* **Work to do**: Update the listing from the line containing "This screenshot has width=421, height=434." down to the line containing "Move Screen 1", replacing "server" with "channel" and leaving everything else unchanged. Return only those lines.

'''

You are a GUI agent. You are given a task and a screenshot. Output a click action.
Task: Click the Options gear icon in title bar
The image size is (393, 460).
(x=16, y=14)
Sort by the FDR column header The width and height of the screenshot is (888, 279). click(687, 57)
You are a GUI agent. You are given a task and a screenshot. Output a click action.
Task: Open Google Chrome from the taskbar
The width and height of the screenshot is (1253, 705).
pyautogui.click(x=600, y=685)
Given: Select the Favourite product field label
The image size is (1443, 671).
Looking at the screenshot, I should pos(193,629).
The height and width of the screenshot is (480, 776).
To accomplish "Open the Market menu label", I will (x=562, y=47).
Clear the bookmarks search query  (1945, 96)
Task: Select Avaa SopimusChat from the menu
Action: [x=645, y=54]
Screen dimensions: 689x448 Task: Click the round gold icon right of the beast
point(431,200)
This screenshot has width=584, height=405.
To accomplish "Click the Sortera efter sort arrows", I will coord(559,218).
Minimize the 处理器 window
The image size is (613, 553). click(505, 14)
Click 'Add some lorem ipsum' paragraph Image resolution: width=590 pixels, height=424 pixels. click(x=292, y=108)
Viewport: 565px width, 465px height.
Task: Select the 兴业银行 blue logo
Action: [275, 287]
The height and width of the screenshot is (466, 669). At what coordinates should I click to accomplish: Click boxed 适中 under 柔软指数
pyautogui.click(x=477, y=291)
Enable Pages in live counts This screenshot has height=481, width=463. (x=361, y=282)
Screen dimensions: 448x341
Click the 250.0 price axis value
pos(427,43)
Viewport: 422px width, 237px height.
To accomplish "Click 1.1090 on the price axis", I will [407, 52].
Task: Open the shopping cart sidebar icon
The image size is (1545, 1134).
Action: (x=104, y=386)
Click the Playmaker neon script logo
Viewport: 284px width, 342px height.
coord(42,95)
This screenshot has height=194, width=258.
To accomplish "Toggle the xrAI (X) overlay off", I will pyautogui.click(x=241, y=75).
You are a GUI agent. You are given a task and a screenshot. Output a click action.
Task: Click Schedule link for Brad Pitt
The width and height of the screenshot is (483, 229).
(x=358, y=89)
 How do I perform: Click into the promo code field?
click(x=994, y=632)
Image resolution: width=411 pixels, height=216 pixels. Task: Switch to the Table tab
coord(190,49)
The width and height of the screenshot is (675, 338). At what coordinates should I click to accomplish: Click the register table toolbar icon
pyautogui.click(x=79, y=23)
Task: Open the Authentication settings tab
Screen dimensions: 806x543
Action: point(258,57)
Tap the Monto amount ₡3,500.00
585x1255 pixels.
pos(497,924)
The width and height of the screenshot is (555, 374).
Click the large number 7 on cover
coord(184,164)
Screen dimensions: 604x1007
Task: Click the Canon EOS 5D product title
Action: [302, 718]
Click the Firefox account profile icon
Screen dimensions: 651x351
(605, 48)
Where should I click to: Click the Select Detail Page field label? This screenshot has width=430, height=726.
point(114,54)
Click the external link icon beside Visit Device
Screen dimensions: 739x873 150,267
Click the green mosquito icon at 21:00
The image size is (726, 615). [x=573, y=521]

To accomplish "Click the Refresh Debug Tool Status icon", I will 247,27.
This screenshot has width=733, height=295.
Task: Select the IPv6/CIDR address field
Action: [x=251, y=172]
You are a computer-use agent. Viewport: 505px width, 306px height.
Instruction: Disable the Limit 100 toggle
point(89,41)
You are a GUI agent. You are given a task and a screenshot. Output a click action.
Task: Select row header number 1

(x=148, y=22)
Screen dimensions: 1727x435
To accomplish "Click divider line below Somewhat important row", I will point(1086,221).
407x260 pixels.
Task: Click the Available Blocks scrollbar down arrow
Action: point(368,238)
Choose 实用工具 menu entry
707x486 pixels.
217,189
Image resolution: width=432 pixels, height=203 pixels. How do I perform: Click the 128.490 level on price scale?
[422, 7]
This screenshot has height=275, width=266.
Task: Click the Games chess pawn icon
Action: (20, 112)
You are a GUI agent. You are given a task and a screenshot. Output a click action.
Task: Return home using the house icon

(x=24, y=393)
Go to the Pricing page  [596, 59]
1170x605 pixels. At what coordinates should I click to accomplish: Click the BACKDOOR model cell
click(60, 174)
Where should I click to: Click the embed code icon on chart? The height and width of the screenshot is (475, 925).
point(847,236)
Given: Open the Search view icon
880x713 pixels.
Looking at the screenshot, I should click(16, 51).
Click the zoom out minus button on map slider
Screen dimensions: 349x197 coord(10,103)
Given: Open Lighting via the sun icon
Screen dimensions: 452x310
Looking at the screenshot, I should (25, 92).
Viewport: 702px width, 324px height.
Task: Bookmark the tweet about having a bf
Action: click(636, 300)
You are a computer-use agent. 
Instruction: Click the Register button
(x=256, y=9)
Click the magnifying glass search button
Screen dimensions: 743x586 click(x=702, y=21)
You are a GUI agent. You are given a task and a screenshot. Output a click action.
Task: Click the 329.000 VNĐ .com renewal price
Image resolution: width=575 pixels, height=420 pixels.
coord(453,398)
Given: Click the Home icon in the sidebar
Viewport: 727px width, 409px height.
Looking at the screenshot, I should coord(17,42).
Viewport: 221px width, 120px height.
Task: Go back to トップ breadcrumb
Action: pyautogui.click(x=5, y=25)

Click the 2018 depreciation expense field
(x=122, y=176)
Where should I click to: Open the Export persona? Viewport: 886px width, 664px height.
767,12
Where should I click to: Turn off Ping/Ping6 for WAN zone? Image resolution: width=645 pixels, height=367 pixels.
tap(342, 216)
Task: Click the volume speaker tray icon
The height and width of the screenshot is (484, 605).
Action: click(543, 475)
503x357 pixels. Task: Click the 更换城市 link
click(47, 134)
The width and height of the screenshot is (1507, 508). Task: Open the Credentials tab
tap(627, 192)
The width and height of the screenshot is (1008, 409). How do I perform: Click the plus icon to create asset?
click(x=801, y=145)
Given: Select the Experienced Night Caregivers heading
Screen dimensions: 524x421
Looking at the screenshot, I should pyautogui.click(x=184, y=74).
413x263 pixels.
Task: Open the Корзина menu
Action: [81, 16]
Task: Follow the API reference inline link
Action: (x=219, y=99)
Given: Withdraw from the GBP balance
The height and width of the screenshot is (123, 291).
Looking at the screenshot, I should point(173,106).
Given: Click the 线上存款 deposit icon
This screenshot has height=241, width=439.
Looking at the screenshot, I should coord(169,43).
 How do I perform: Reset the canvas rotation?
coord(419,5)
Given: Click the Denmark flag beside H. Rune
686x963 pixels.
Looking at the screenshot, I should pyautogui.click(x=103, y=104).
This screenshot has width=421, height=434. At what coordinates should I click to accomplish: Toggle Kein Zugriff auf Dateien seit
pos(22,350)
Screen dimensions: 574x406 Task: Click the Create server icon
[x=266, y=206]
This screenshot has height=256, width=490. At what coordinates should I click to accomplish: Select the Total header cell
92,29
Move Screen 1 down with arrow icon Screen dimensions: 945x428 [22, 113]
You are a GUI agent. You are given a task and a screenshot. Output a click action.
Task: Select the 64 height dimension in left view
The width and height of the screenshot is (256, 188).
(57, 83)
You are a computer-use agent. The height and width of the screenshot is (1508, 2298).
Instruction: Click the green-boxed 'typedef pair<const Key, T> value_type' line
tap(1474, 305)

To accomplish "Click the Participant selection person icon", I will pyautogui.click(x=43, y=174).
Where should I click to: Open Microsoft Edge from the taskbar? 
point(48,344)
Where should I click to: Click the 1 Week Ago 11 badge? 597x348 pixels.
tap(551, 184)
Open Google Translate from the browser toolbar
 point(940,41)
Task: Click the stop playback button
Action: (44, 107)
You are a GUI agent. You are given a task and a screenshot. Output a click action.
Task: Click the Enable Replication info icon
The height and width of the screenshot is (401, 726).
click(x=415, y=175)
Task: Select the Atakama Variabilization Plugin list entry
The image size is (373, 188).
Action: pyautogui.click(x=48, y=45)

'''

* **Response**:
This screenshot has width=421, height=434. At what coordinates should I click to accomplish: Toggle Kein Zugriff auf Dateien seit
pos(22,350)
Screen dimensions: 574x406 Task: Click the Create channel icon
[x=266, y=206]
This screenshot has height=256, width=490. At what coordinates should I click to accomplish: Select the Total header cell
92,29
Move Screen 1 down with arrow icon Screen dimensions: 945x428 [22, 113]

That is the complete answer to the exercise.